Malgré de nombreux défis internes et externes, notre Union défend vigoureusement ses principes démocratiques, l'état de droit et les droits fondamentaux, même si le désir de l'homme fort et les pressions souveraines et nationalistes prennent de l'ampleur.

L'Europe unie a représenté non seulement le plus grand espace de liberté, de droits et de protection pour ses citoyens, mais a aussi contribué à la stabilité mondiale et a représenté une référence politique mondiale des civilisations, porteuse de valeurs de liberté, de paix, de progrès et de sécurité sociale au-delà de ses frontières.

Tout cela est dû à la vision et à l'engagement d'hommes venus d'horizons différents et de pays qui, jusqu'à quelques années auparavant, avaient combattu entre eux la plus féroce des guerres.

Le court laps de temps entre la fin de la Seconde Guerre mondiale et la déclaration Schuman démontre encore plus à quel point l'intuition des pères fondateurs du projet européen était exceptionnelle. La tragédie qui a détruit nos pays a donné l'impulsion nécessaire pour ouvrir une voie révolutionnaire.

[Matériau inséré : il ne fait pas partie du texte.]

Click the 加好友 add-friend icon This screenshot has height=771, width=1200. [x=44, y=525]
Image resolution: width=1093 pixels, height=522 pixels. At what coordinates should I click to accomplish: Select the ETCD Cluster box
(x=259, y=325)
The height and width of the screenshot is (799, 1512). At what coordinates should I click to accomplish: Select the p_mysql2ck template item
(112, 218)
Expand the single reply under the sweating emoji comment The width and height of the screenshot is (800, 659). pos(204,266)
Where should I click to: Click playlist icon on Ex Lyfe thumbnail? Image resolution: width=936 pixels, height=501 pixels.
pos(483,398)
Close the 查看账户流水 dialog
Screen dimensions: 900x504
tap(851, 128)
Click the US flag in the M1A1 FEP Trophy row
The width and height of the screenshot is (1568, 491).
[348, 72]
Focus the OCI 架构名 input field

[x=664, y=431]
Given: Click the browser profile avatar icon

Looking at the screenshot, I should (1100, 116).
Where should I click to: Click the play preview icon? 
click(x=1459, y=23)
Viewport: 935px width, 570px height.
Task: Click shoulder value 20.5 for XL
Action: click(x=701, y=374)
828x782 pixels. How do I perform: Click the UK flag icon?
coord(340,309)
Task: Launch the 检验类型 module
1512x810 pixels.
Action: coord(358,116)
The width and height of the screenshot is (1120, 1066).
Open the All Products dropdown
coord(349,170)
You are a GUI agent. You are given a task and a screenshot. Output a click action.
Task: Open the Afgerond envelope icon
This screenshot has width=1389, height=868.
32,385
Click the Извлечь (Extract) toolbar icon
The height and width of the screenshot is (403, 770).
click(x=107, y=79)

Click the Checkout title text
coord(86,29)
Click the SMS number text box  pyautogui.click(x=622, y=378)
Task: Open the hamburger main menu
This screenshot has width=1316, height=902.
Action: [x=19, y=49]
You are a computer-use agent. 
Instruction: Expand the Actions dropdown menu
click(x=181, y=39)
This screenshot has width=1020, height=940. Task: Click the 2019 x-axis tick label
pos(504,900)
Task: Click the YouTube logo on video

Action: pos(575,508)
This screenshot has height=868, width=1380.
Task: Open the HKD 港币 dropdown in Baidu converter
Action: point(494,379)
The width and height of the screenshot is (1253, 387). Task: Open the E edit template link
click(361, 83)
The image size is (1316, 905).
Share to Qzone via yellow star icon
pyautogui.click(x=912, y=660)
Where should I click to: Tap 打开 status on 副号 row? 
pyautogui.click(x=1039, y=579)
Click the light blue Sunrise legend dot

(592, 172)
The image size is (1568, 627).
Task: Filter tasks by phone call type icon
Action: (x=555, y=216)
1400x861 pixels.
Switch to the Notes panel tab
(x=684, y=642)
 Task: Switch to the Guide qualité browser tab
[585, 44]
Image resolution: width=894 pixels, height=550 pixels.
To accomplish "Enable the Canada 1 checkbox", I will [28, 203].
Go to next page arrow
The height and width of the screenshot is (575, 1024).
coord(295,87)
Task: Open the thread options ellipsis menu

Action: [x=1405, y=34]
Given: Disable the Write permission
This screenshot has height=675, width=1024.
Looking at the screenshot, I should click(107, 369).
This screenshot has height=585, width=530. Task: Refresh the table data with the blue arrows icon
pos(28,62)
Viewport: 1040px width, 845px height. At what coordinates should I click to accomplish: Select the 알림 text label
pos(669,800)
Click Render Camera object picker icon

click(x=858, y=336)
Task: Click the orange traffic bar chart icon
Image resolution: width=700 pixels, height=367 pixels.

"L'Europe ne pourra pas se construire une seule fois, ni se construire d'un seul coup; elle naîtra des réalisations concrètes qui créent d'abord une solidarité de fait". Les multiples crises des dix dernières années nous ont mis à l'épreuve, mais à chaque fois nous en ressortons plus forts. Aujourd'hui, peut-être au moment le plus critique pour les populations et les États européens depuis la fin de la Seconde Guerre mondiale, les paroles de Robert Schuman parlent à notre présent et nous mettent en garde encore plus pour notre avenir.

La pandémie a poussé l'Union européenne à faire des choix impensables il y a seulement 4 mois. La suspension du pacte de stabilité, l'approbation temporaire des aides d'État, l'action énergique de la BCE pour assurer la soutenabilité de la dette souveraine, l'introduction de SURE et du fonds de relance sont des choix importants qui témoignent qu'il a été compris que les effets économiques de la crise sanitaire risquent de saper les fondements du projet européen.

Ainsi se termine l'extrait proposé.